“Look, this is a mistake,” she insisted. “I don’t belong here.”
Leon laughed in her face. “Lady, you remember the snake up there, the one that sent you down? I know the snake. The snake’s a friend of mine. The snake don’t make mistakes.” He snickered to himself for several minutes, finding the remark much more clever than it really had been.
“Anyway,” Leon said, picking up his pitchfork, “I gotta turn you over.” He poked at her, rolling her over until she was face-down in the burning sands.
She said something angry and muffled.
“Ah, quitcher whinin’,” Leon said. “I know, I know. You’re in eternal torment, you’re in agony, you can’t bear it yadda yadda yadda. Guess what: that’s what Hell is for. You’re here to be in pain, you’re not supposed to like it.” He paused, reflecting. “Well, I mean, I like it. I wanna be in charge of it someday, and I will be, soon as I can cut out that weasel of an undersecretary Screwbolt and take over Circle Nine-”
She said something again, still muffled, but calmer this time.
Leon rolled his eyes. He hadn’t been lying that time; he really did like his job, but sometimes the tormentees gave him a pain.

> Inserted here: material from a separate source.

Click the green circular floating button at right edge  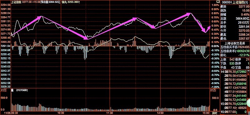(249, 103)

Reluctantly he pushed her over. “All right,” he said, “What? What?”
“You misunderstand,” she said. “You think I’m here because of blasphemy.”
“Yeah,” said Leon. “You called a Thunder God a name I gotta check the regs to see if I can even say down here!"”

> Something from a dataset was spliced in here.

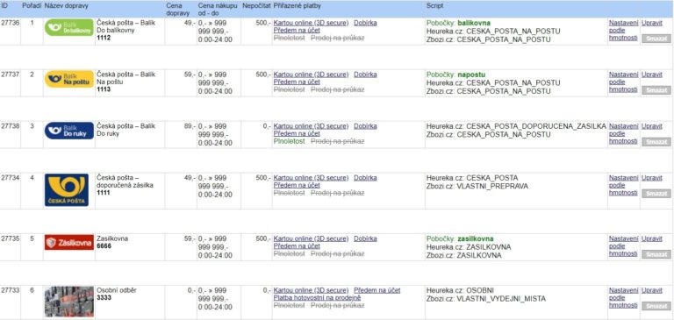
Task: Toggle Plnoletost for Balík Do ruky
Action: (289, 141)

“Not quite,” she said. “I got into an argument with my father, lost my temper, said some things which I regret especially now, and walked out.”

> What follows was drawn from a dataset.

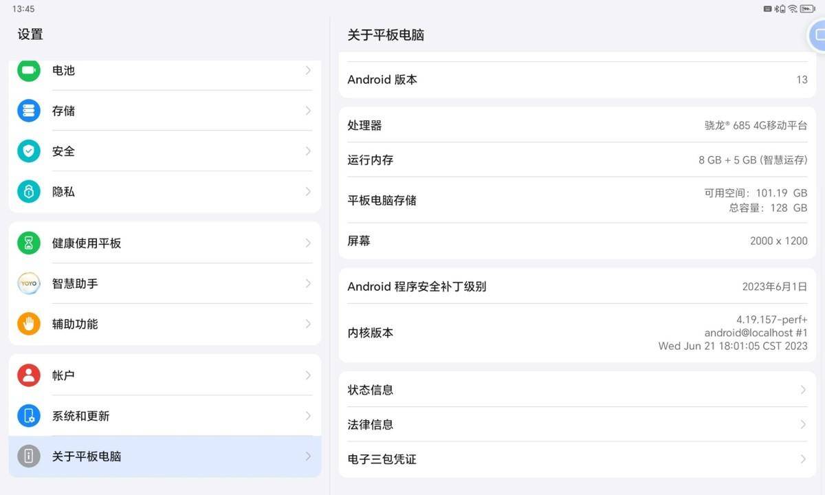The width and height of the screenshot is (825, 495).
Task: Open privacy settings via the teal lock icon
Action: point(28,192)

“Your-hey, that wasn’t in the-what kinda stupid-”
“Yes,” she said, cutting short Leon’s spluttering attempt to make sense of the situation, “I am Thrud, daughter of Thor. Therefore my true crime was a betrayal of family, therefore I should be in Circle Nine.”
Leon gaped. “Wait-you want to be stuck lower down?”
“Yes,” Thrud said.
Leon thought it over, which hurt. He couldn’t see the problem, even though he was almost certain there had to be one. “Alright, have it your way,” he said, and pulled her up from the burning sands. “One lake of solid ice, comin’ right up.”
Thrud said nothing. She would continue to say nothing all the way down through Circles Seven and Eight and as she was locked fast into the unending depths of the frozen lake in the very depths of the Infernal Regions. Inside, however, she began repeating one word.
Mlrning. Mlrning. Mlrning.
“Well, see ya never,” Leon said, climbing out of a crack in the ice. He didn’t much care for Circle Nine: too cold. When he was in charge of the place, he’d see if he couldn’t melt things up maybe just a bit-
In the distance, somewhere amidst the misty shadows of the eternal lake, he heard a sudden thunderous crash.
“What the-”
A shovel flew out of the darkness and whacked him across the head. Before he even had time to yelp it had flipped down and smacked the ice with a terrible crack. Thrud emerged and the shovel leaped to her hand.
“Hey!” Leon said. “You can’t-”
“Can,” Thrud said. “For I am Thrud, daughter of Thor, and I wield his mighty shovel Mlrning, with which he sweeps the very snows of Asgard off the Bifrost!” She hefted it aloft, and a beam of shining light shot from its blade and smote Leon, blasting him clean across the lake and freezing him solid on the other side.
“I believe,” she said, with a small smile, “it is I who will see you never.” Then Thrud, daughter of Thor, raised the mighty shovel Mlrning and rose away through the Infernal Regions and high into the stars.